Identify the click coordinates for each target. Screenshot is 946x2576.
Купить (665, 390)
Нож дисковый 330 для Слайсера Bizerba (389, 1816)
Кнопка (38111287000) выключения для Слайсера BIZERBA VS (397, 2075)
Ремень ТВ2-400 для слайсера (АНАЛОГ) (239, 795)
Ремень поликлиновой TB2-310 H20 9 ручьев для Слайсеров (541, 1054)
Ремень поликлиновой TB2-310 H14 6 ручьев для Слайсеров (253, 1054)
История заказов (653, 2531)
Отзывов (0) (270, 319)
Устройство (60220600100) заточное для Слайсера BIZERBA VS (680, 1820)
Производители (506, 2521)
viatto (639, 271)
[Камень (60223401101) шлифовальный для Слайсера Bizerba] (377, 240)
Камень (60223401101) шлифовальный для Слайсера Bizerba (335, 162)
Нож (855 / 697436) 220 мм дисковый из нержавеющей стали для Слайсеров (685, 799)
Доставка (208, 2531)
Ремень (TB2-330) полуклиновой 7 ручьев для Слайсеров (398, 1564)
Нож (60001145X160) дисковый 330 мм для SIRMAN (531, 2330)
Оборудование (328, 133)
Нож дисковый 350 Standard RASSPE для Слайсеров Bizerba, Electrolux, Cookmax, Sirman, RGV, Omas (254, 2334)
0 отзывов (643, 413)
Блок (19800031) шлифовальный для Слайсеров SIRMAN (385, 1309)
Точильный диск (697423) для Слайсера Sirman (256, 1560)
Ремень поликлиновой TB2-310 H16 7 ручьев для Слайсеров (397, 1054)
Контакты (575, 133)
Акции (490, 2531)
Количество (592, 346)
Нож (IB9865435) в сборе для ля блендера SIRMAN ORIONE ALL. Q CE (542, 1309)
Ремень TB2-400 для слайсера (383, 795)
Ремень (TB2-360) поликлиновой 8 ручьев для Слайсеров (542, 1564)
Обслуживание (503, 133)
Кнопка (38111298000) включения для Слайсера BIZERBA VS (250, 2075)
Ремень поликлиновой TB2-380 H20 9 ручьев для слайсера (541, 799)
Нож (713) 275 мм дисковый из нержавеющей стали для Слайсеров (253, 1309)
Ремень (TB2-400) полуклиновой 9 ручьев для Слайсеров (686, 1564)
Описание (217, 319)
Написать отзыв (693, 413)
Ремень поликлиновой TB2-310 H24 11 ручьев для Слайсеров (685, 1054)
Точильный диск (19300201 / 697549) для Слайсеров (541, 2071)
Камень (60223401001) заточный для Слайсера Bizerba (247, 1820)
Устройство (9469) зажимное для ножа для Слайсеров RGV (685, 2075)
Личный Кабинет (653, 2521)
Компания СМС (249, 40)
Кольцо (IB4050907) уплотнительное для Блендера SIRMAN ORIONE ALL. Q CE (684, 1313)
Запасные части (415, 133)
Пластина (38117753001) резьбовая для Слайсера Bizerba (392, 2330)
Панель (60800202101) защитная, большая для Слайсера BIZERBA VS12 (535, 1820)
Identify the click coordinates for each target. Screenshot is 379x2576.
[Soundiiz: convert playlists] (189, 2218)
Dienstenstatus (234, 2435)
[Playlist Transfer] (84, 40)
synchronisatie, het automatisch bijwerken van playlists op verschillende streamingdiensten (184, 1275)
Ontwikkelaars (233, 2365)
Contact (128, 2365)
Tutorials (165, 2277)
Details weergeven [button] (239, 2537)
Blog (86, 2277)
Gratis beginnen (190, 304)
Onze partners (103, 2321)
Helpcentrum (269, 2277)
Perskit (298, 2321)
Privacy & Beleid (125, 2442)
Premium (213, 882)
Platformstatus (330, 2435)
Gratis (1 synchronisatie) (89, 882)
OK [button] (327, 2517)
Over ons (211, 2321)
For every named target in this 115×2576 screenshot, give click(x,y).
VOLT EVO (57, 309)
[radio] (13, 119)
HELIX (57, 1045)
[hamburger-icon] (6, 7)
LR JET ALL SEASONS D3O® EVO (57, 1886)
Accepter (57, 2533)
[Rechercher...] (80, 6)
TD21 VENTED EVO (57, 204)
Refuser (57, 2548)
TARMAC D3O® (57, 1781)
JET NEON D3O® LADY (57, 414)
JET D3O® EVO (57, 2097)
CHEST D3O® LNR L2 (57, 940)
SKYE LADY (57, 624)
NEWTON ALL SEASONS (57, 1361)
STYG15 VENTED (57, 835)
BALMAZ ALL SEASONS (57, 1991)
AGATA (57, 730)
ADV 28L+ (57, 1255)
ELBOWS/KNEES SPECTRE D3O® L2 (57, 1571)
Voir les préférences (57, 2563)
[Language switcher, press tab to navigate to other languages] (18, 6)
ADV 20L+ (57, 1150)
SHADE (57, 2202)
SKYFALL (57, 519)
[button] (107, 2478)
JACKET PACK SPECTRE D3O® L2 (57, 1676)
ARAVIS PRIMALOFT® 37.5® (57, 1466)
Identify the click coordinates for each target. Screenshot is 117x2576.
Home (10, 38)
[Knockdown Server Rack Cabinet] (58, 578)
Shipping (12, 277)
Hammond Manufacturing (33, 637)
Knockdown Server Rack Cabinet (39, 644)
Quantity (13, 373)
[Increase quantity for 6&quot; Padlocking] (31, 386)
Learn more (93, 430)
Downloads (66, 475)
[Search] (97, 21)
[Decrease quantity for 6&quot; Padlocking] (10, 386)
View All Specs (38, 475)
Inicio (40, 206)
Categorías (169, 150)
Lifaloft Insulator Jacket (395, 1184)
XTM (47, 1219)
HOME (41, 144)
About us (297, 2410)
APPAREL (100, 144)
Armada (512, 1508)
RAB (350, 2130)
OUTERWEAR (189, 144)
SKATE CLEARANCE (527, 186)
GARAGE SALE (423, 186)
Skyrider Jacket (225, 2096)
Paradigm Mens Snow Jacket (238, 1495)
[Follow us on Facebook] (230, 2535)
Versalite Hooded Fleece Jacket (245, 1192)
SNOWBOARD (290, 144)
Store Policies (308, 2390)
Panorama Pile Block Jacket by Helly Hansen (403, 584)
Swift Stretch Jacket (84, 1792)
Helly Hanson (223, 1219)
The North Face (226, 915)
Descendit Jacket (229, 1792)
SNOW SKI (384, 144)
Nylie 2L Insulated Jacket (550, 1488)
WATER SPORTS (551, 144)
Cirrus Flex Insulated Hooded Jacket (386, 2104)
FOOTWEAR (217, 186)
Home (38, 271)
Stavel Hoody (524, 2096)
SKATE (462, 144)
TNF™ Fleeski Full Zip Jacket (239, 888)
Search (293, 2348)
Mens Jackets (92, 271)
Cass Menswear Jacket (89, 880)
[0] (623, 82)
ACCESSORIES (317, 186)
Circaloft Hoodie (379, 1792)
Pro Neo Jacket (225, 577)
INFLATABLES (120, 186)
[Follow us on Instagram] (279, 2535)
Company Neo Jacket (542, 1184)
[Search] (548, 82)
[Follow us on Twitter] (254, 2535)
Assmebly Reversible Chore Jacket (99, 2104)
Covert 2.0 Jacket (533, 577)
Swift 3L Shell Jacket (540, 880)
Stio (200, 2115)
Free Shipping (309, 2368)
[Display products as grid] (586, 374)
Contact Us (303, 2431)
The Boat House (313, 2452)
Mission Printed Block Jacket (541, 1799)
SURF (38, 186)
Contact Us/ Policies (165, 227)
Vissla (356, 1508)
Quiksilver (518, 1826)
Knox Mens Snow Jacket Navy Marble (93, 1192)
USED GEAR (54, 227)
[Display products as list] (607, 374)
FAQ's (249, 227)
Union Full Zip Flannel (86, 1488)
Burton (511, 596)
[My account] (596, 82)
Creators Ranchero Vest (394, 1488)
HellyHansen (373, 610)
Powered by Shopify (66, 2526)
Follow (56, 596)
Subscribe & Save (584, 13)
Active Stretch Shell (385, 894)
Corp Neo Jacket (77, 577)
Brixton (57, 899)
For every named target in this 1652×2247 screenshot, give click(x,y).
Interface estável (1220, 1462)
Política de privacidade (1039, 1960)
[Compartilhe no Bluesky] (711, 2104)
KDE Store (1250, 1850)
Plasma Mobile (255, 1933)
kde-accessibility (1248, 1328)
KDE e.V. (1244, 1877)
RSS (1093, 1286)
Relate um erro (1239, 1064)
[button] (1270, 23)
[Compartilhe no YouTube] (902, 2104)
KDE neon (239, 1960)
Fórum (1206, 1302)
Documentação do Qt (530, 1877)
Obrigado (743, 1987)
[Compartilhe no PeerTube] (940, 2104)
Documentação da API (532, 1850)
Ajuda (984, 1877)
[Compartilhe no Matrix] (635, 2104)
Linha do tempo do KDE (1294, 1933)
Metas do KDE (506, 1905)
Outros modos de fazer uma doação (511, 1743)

**Action item:** Please give back only the lines between the first line of the entries and the line with "Bizerba (335, 162)", both ends included, word for word.

**Result of the task:**
Identify the click coordinates for each target. Screenshot is 946x2576.
Купить (665, 390)
Нож дисковый 330 для Слайсера Bizerba (389, 1816)
Кнопка (38111287000) выключения для Слайсера BIZERBA VS (397, 2075)
Ремень ТВ2-400 для слайсера (АНАЛОГ) (239, 795)
Ремень поликлиновой TB2-310 H20 9 ручьев для Слайсеров (541, 1054)
Ремень поликлиновой TB2-310 H14 6 ручьев для Слайсеров (253, 1054)
История заказов (653, 2531)
Отзывов (0) (270, 319)
Устройство (60220600100) заточное для Слайсера BIZERBA VS (680, 1820)
Производители (506, 2521)
viatto (639, 271)
[Камень (60223401101) шлифовальный для Слайсера Bizerba] (377, 240)
Камень (60223401101) шлифовальный для Слайсера Bizerba (335, 162)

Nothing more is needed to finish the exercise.